On 22/07/2023 11:27, Shivaram S P wrote:
My payload weight include weight of Payload + Parachute and Line etc. will be 2560g

Cal.png

I predicted with : https://predict.sondehub.org/
And how accurate is this predict sondehub ?
SR: Predication accuracy depends a lot on how accurately you measure free lift (and that depends a lot on how windy the balloon fill conditions are). Likewise Parachute descent rate. Another big factor is how long the flight path is - short flight paths give more accurate landing spot prediction, longer paths less absolute accuracy (accuracy more like a % of flight length).  wind changeability is also a factor (i.e. have the predictions have been changing a lot in the 48 hours ahead of the launch) .  Prediction is less accurate in the general direction of travel of the flight  more so at right angles to that.  As an example for a flight that travels 50Km from the launch site I'd generally expect to land within a 10Km x 5km oval centered on the prediction.

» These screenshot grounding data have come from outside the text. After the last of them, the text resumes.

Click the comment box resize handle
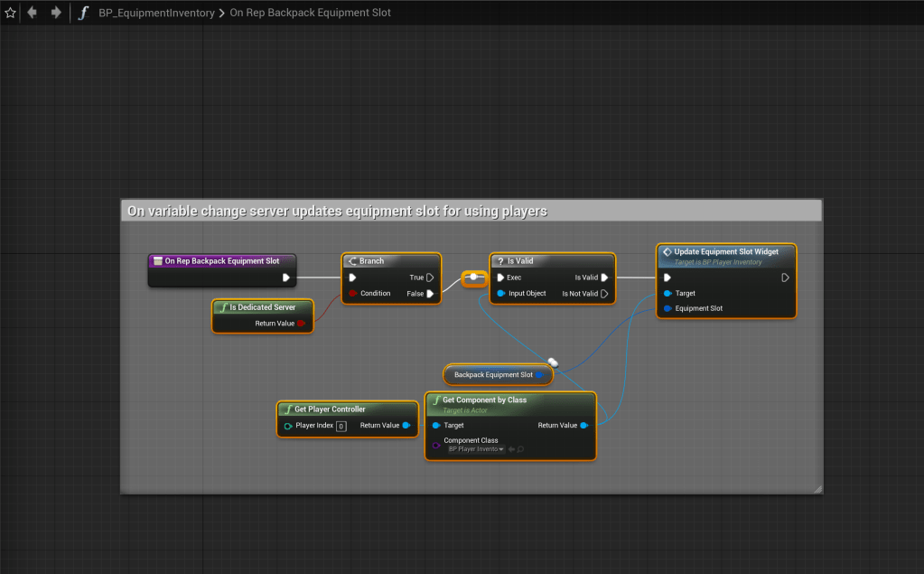The height and width of the screenshot is (574, 924). coord(817,489)
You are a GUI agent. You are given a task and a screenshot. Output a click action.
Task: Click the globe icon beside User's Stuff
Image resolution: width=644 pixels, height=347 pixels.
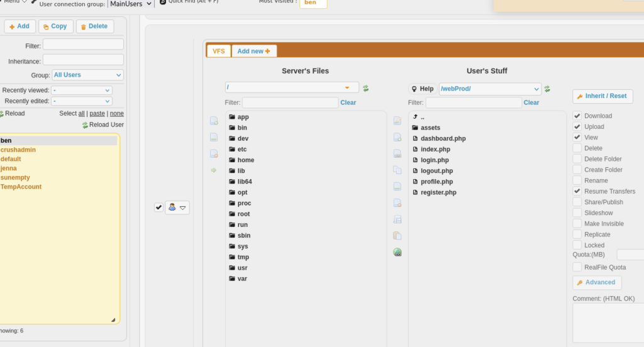397,252
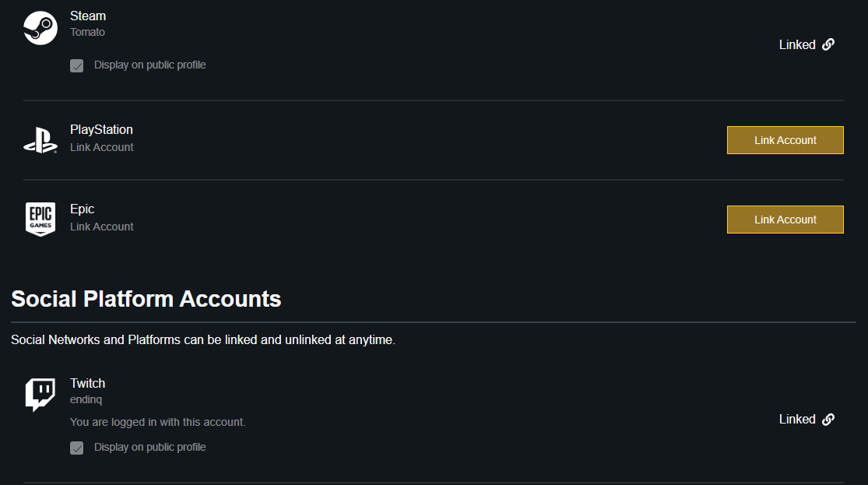The height and width of the screenshot is (485, 868).
Task: Click the chain link icon for Steam
Action: [x=828, y=44]
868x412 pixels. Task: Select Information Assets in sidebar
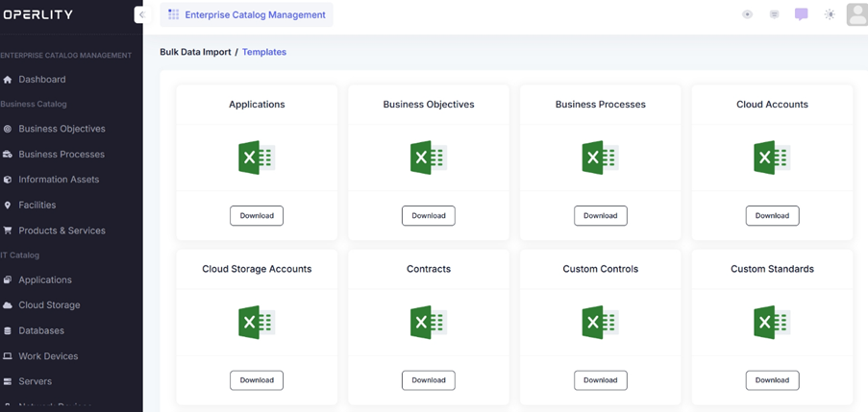[59, 180]
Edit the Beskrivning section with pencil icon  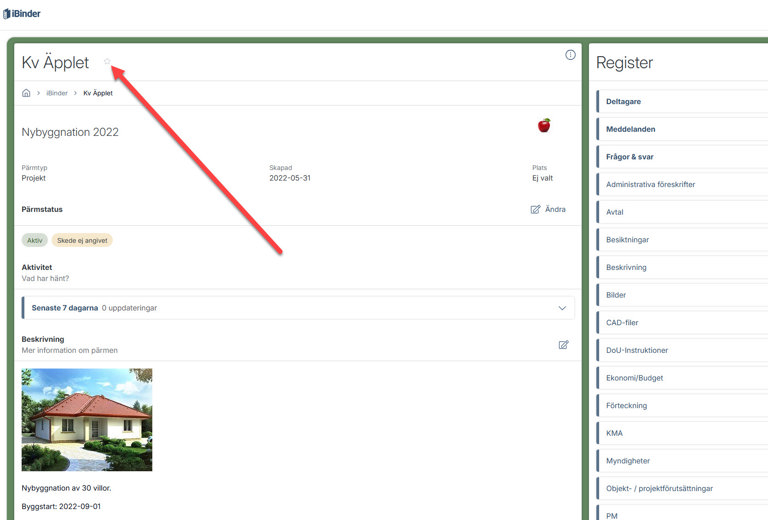point(563,345)
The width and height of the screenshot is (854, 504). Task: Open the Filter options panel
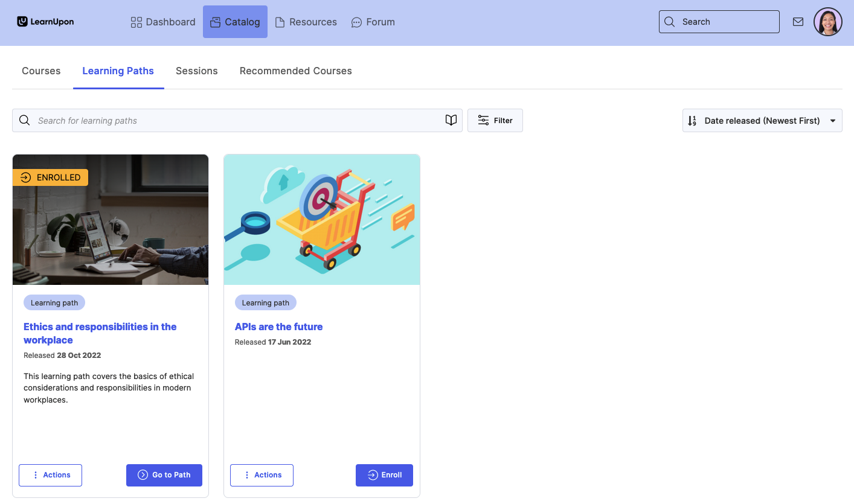(x=495, y=120)
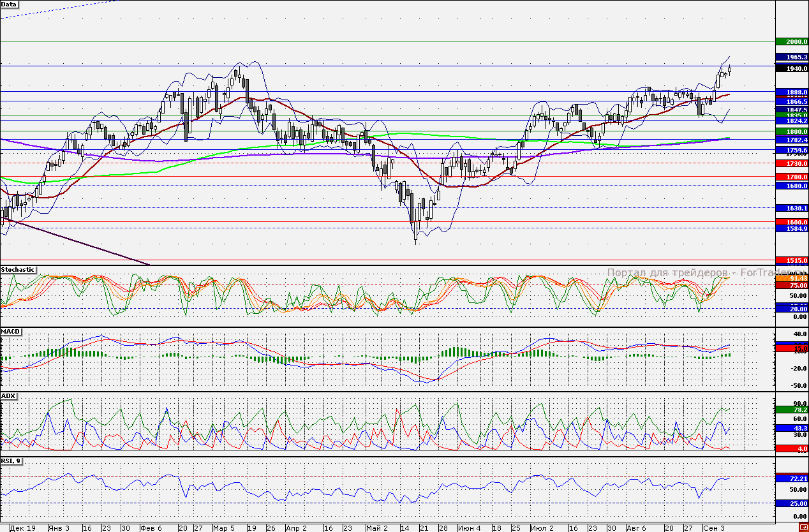
Task: Select the Stochastic indicator panel label
Action: (x=18, y=270)
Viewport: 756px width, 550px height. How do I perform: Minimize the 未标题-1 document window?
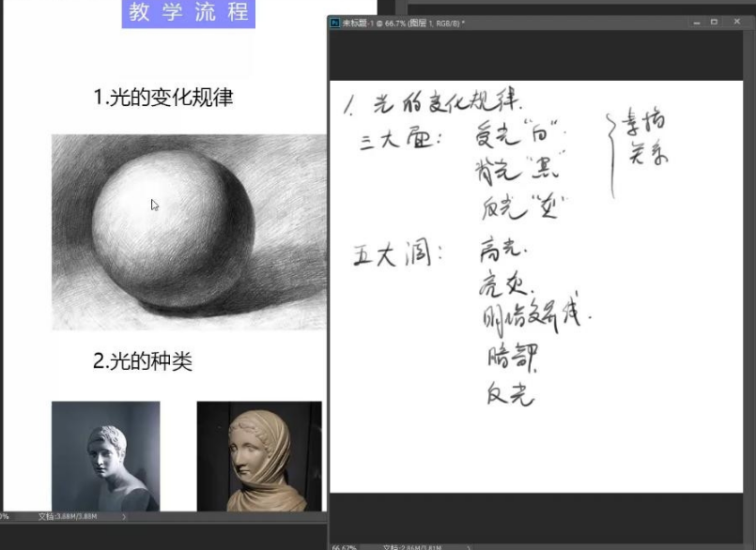(x=695, y=22)
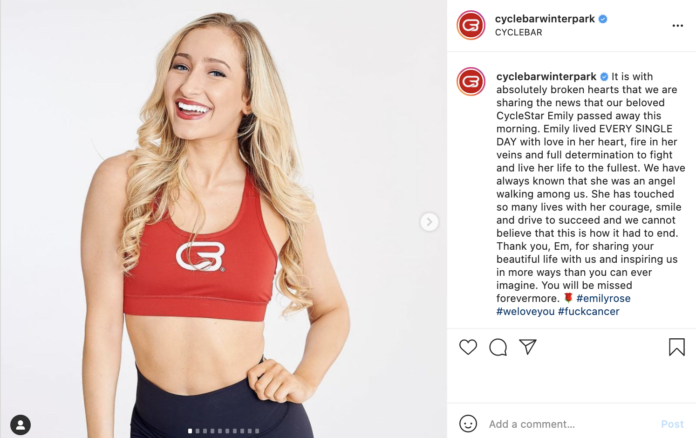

I don't know how to find out my Descent Rate with my parachute (m/s): Can anyone let me know how to calculate.

SR: to calculate descent rate you need to know the Cd (coefficient of drag) for your parachute - which will be dependent on its design (Parasheet/Hemispherical/Parabolic spill holes ... etc.).  The manufacturer should know this - I find it surprising it (or descent rate) is not listed in the data. A 3m chute seems a bit big for a 2.5Kg payload (as implied by the Payload Range data). Too big is no real problem if you don't mind traveling further to recover it.

There is a Parachute descent rate calculator here: http://randomaerospace.com/Random_Aerospace/Parachutes.html.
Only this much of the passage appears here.